One can only imagine the campaign platform. Meat-Out Day goes national. The Department of Agriculture becomes the Department of Dietary Reflection. Wolves receive a White House liaison. Elk hunters are required to complete sensitivity training before entering the field. Ranchers must submit coexistence plans to predators before turning cattle onto summer pasture.
The possibilities are endless.
Or perhaps Colorado is simply serving as the pilot program. A place where activist symbolism routinely outranks practical realities, and where the people who actually live with wildlife are increasingly expected to defer to the people who mostly post about wildlife.
Either way, the governor shouldn't be surprised that sportsmen, ranchers, and rural Coloradans are skeptical. They are worried about the wolves. They're worried about the livestock losses. They're worried about the future of hunting and wildlife management.

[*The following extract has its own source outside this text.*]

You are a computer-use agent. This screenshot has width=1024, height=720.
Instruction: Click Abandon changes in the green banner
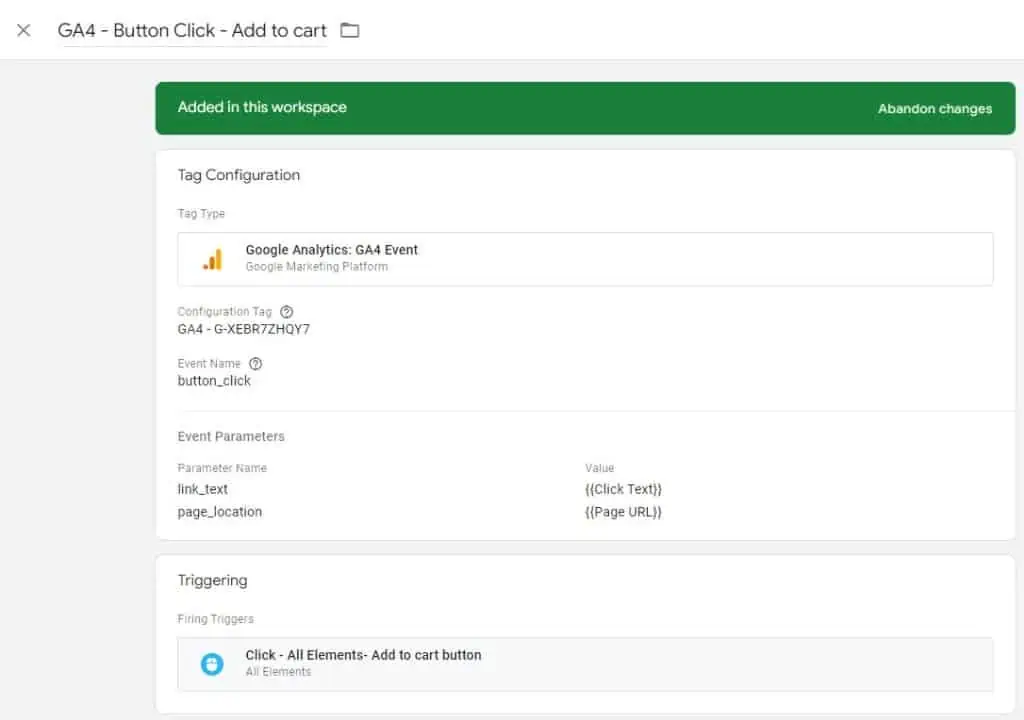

But more than anything, they're worried about the process that brought all of it here. Because wolves don't appoint commissioners.
Governors do.
– Chris Dorsey
Chris Dorsey is a 30-year media veteran and conservation thought leader who is the founding partner of Dorsey Pictures, a Global 100 Production Studio, and Mission Partners Entertainment Group, a leading IMAX/giant screen natural history producer.